**GIVEN TEXT:**
——————————
Retro Revival
By Heather Collins
Greasers, hip cats and chicks rev up your hot rods, pull your poodle skirts and finish your root beers because it’s time for a trip down memory lane. Don’t be a square, Turn off those Ipods and turn up your AM radio for a blast from the past featuring the retro revivalists from the Ball State community.
Each of them are pressing rewind on the times and going back to the slower lifestyle of the ‘50s to the ‘80s. Times when Facebook wasn’t all the rage, Harry Potter was just a twinkle in his father’s eye and you couldn’t just slip your music collection into your pocket. It’s in with the old and out with the new!
So take a seat in your mustard yellow couch, put on your thick black-rimmed glasses and find out how you too can rave your own retro revival.
Rave on! Culture & Fashion
Holly Cotrel prefers the clothes and lifestyle of the ‘70s. She wears floral-patterned shirts, flared jeans vintage-style prescription glasses and knitted berets. She refers to herself as a modern hippie and says she looks most like the character Jackie from “That 70’s Show” when she’s wearing her ‘70s wardrobe. Her lifestyle follows the ‘70s mantra, as well. She enjoys the slower pace of the ‘70s, the peace and love ideologies of the decade and the groovy fashion.
Students can find vintage threads at their local Goodwill store. Cotrel recommends the Carmel and Indianapolis Goodwill stores for good finds. She bought her favorite ‘70s dress at a surf shop located in Florida and says that it’s easy to find flashback clothing in mall sale racks, since many designers capitalize on bringing back older fashion.
——————————
**DATASET SECTION:**
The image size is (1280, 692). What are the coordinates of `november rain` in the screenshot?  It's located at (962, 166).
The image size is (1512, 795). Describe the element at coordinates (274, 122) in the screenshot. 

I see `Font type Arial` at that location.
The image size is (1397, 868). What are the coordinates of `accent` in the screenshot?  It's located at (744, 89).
——————————
Duplicate the passage from the retro revival article, starting at "Each of them" and ending at "with the new!".

Each of them are pressing rewind on the times and going back to the slower lifestyle of the ‘50s to the ‘80s. Times when Facebook wasn’t all the rage, Harry Potter was just a twinkle in his father’s eye and you couldn’t just slip your music collection into your pocket. It’s in with the old and out with the new!